- **Extrait**
Le Seigneur tout-puissant aurait pu, très chers frères rendre tous les hommes également riches, de façon qu’aucun d’eux n’eût besoin d’un autre ; mais par un dessein de sa bonté infinie, le Seigneur miséricordieux et plein de pitié a ordonné les choses comme il l’a fait, afin d’éprouver vos dispositions. Il a fait le malheureux afin de pouvoir reconnaître celui qui est miséricordieux ; il a fait le pauvre afin de donner à l’homme opulent l’occasion d’agir. Le but des richesses, c’est, pour vous, la pauvreté de votre frère, « si vous avez l’intelligence de l’indigent et du pauvre », si vous ne possédez pas seulement pour vous ce que vous avez reçu ; et cela, parce que Dieu vous a remis en ce siècle la part de votre frère aussi, Dieu voulant vous devoir ce que vous aurez offert spontanément au moyen de ses dons aux indigents, et désirant vous enrichir en retour au jour éternel de la part qu’aura votre frère. C’est par les mains des pauvres, en effet, que le Christ reçoit maintenant, et alors, au jour éternel, il rendra pour eux en son nom.

- **Liste de données**
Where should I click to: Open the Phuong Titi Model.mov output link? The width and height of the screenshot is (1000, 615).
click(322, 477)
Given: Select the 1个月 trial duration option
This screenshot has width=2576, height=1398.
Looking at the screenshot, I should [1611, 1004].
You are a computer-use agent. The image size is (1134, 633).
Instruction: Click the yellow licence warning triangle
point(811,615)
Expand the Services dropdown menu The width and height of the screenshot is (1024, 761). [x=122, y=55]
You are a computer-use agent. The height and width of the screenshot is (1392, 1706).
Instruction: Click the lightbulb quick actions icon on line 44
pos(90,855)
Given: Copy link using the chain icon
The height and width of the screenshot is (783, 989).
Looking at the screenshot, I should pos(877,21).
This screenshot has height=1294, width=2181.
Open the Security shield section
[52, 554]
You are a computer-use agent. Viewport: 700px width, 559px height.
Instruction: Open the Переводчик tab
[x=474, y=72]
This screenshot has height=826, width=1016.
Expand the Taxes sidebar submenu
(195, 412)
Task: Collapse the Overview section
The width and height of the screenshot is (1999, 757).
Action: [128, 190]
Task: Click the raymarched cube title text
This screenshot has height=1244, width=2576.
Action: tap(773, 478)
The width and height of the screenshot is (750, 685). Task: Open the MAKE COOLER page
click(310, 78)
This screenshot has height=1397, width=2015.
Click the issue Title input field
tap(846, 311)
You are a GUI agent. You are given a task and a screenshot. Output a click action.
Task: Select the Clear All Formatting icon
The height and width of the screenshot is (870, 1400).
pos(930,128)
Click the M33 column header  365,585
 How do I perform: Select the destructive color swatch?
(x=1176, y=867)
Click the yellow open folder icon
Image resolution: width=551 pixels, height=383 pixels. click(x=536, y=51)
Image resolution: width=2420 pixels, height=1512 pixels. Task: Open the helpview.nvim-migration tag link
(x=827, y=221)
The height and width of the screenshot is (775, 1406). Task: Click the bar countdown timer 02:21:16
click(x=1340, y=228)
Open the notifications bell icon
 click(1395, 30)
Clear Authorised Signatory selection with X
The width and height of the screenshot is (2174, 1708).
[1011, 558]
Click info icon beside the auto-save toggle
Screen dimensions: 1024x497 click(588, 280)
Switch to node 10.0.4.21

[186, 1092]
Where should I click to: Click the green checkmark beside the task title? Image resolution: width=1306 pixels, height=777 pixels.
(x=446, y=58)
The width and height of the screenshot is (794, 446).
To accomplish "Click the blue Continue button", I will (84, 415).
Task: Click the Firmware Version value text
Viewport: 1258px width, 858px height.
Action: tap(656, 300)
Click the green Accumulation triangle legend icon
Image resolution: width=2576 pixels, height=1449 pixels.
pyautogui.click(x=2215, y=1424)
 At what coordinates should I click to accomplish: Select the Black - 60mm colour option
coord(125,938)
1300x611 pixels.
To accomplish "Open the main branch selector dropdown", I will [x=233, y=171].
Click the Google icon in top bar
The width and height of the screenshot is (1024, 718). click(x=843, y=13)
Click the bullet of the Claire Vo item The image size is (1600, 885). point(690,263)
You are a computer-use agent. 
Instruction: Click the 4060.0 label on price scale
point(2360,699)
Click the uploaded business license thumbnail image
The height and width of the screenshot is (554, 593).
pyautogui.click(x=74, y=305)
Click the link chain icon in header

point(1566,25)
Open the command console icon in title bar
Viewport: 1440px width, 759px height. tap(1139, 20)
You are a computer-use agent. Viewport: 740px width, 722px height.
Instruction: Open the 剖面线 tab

- **Défis**
[1] Dites s'il vous plaît si chacune des affirmations suivantes s'accorde avec l'extrait sur les riches et les pauvres, en répondant par oui ou par non et en citant à l'identique les mots qui tranchent : (a) Dieu a rendu tous les hommes également riches ; (b) le pauvre a été fait pour donner à l'homme opulent l'occasion d'agir ; (c) le Christ reçoit maintenant par les mains des riches.
[2] Reprenez l'extrait sur les riches et les pauvres à la suite de sa dernière phrase.

- **Problèmes résolus**
[1]
(a) Non : « aurait pu, très chers frères rendre tous les hommes également riches ».
(b) Oui : « il a fait le pauvre afin de donner à l’homme opulent l’occasion d’agir ».
(c) Non : « C’est par les mains des pauvres, en effet, que le Christ reçoit maintenant ».

[2]
Réconfortez celui qui a faim et vous n’aurez pas de crainte au jour mauvais de la colère qui doit venir. « Bienheureux, en effet, dit Dieu, celui qui a l’intelligence de l’indigent et du pauvre, au jour mauvais le Seigneur le délivrera. » Travaillez donc et cultivez avec soin cette partie de votre terre, mon frère, afin qu’elle fasse germer pour vous une moisson fertile, pleine de la graisse du froment, vous apportant, avec des intérêts élevés, le fruit au centuple de la semence qui se multiplie. Dans la recherche et la culture de cette possession et de ce travail, l’avarice est sainte et salutaire ; car une pareille avidité, qui mérite le royaume du ciel et soupire après le bien éternel, est la racine de tous les biens. Souhaitez donc ardemment de telles richesses et possédez un tel patrimoine que le créancier doit compenser en fruits centuplés, pour enrichir aussi vos héritiers avec vous des biens éternels. Car cette possession est vraiment grande et précieuse, qui ne charge pas son possesseur d’un fardeau temporel, mais l’enrichit d’un revenu éternel.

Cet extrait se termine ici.